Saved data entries
###
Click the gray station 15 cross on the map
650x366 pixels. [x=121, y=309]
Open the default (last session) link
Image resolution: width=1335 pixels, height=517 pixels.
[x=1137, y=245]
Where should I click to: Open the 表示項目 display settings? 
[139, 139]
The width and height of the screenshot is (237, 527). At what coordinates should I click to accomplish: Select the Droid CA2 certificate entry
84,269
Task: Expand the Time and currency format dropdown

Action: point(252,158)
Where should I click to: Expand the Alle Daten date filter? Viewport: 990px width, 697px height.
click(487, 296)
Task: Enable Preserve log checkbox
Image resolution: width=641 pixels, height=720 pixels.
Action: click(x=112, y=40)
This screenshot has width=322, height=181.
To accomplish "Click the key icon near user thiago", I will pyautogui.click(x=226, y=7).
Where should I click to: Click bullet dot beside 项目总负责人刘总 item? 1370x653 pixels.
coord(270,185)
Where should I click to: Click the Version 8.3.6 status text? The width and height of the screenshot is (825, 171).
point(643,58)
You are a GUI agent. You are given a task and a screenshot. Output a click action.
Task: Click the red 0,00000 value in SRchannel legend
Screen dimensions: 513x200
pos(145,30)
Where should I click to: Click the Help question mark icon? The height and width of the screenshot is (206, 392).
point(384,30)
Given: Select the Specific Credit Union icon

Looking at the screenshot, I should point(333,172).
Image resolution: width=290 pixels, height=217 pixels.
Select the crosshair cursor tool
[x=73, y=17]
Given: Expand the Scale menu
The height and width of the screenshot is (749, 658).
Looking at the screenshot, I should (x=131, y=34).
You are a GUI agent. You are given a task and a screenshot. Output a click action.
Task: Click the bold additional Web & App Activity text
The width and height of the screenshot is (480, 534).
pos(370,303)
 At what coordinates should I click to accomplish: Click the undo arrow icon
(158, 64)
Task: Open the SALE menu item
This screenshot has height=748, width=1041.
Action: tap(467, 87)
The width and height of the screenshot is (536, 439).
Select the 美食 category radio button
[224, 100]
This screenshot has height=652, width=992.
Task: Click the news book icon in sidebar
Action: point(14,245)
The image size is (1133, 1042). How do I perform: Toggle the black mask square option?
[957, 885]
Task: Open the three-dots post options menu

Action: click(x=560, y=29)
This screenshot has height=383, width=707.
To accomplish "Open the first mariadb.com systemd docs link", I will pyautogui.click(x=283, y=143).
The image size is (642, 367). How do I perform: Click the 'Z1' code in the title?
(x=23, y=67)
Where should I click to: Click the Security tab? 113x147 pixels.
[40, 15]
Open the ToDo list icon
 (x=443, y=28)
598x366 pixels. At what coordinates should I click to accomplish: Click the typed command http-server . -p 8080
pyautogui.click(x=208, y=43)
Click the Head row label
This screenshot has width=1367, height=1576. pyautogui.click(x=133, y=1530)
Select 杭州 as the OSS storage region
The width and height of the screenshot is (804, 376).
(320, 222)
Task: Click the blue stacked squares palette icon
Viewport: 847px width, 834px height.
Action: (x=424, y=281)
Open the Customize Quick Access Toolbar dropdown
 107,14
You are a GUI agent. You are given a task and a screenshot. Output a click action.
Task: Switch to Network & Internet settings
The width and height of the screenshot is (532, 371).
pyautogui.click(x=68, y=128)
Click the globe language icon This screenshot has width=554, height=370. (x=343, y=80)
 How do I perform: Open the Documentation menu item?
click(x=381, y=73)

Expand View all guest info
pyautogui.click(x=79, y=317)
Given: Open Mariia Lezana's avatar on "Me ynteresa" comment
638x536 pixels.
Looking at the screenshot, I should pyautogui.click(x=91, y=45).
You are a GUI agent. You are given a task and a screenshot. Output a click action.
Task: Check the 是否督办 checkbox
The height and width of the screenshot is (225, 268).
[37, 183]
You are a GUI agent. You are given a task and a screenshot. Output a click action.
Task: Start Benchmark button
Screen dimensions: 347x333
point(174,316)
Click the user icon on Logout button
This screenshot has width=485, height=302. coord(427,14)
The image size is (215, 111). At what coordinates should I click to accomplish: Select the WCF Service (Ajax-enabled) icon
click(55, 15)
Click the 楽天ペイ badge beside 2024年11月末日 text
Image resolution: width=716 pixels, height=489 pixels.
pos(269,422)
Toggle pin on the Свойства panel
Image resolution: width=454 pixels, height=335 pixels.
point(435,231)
###
Problem details —
Scanning the data above, copy out every line where "link" is found.

Exercise output —
Open the default (last session) link
To accomplish "Open the first mariadb.com systemd docs link", I will pyautogui.click(x=283, y=143).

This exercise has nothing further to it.